Pouco a pouco, os berlinenses ocidentais passaram a considerar o muro uma fonte de apoio. Graças à sua presença, o governo de Bonn despejou bilhões em Berlim, subsidiando tudo, desde a orquestra filarmónica a grupos de jazz de adolescentes. Uma população inteira de intelectuais subempregados cresceu em torno da Universidade Livre, que agora tem cerca de 60.000 estudantes. Como residentes de Berlim Ocidental, estavam isentos e também podiam beber cerveja, e conversar sobre política em bares, a noite toda; Berlim Ocidental era o único local da República Federal da Alemanha em que os bares podiam ficar abertos até à meia-noite, o único lugar onde se podia pedir café de manhã à tarde. Muitos destes intelectuais flutuantes tornaram-se carregadores livres. Viviam fora do muro; e podiam enfrentar maiores dificuldades económicas do que os berlinenses no leste.

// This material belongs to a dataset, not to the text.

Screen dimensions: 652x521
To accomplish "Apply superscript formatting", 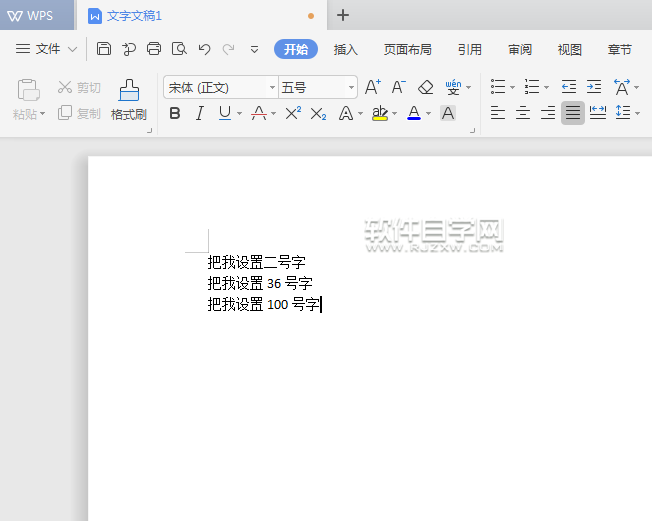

Para os berlinenses, portanto, o muro significava algo muito diferente do que significava fora da cidade. A maioria deles percebia que a sua barreira local estava ligada a divisões maiores, a linha Oder-Neisse, em particular, e a linha divisória geral entre o Pacto de Varsóvia e os países da NATO. Tendo ido para a cama um dia, num mundo com limites claramente definidos, acordaram no dia seguinte num mundo sem fronteiras nacionais firmes, sem blocos de poder equilibrados e mesmo sem demarcações óbvias de tempo, porque de repente parecia possível derrubar a cortina da Segunda Guerra Mundial. Vivem um truísmo da antropologia: o colapso das fronteiras pode ser profundamente perturbador, uma fonte de renovação, mas também uma ameaça a uma visão inteira do mundo.

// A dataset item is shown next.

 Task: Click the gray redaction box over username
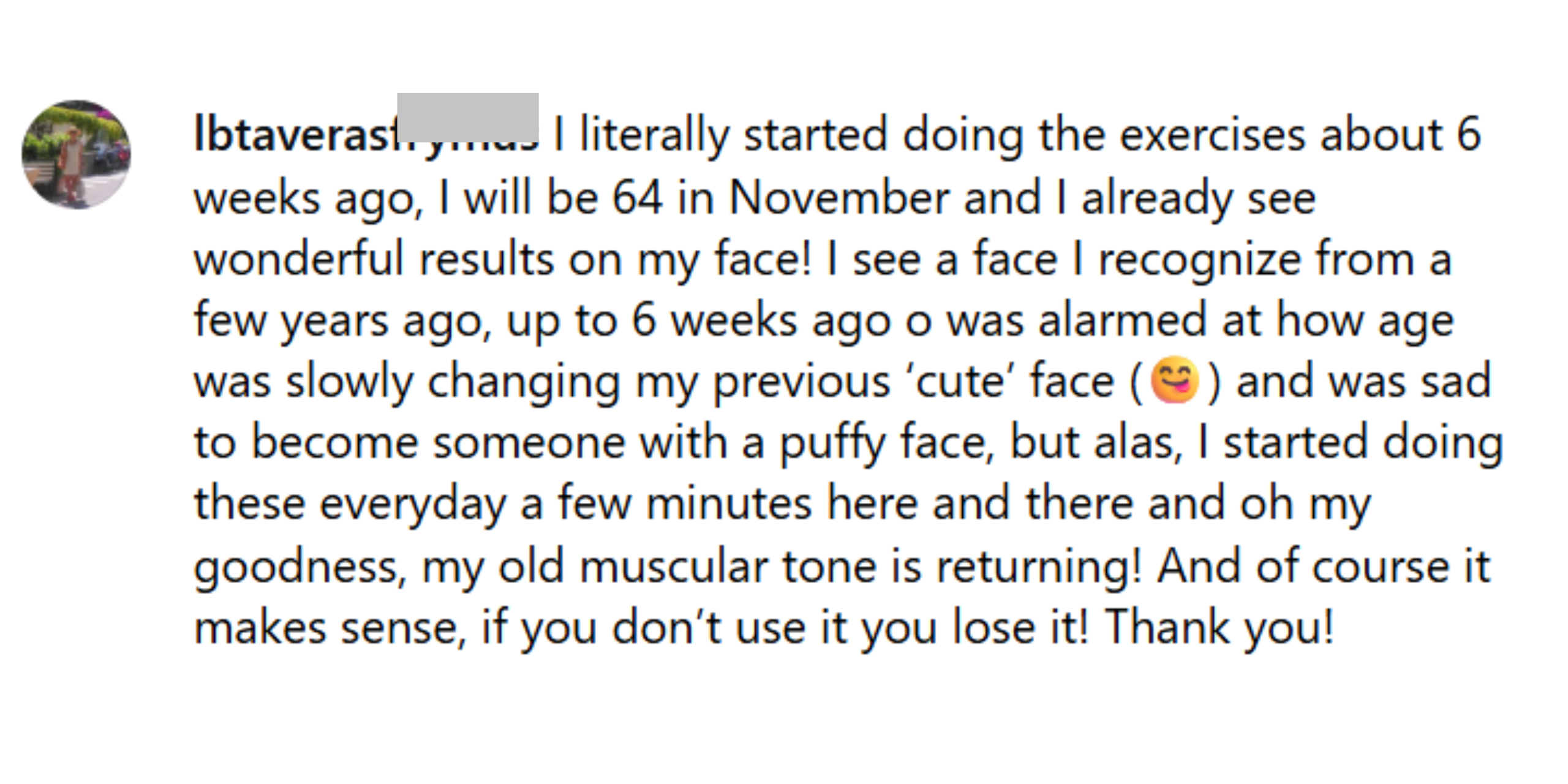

O clima permanece eufórico, no entanto. Especialmente em Berlim Oriental, espalhou-se a ideia de que ao conquistar o muro, o povo tomava o poder. As manifestações nas ruas minaram a legitimidade do regime. Combinados com a subsequente hemorragia da população através das fronteiras, derrubaram o governo, sem um tiro. Talvez nunca saibamos os detalhes do que aconteceu dentro da estrutura de poder em ruínas da República Democrática Alemã. Mas o que quer que tenha produzido a ocasião, a força que atravessou a parede estava lá para todos verem na noite de 9 de Novembro. Era o povo de Berlim Oriental, com nada mais que as suas convicções, a sua disciplina e o poder dos seus números. Tomaram posse da parede fisicamente, derramando através dela, subindo-a, e lascando-a. Fizeram o mesmo na própria Berlim Ocidental. Ocupavam espaço, pululando pelo Ku'damm, enchendo autocarros e pubs, estacionando os seus pequenos Trabants, nas calçadas mais nobres, e retornando triunfantemente ao Oriente com uma flor para a namorada, ou um brinquedo para uma criança.
Foi um momento mágico, a posse de uma cidade pelo seu povo. Na quinta-feira, 9 de Novembro, sob a lua cheia, entre a sombra do Reichstag e o volume ameaçador do Portão de Brandemburgo, o povo de Berlim dançou no seu muro, transformando a paisagem urbana mais cruel numa cena de hilaridade e esperança.»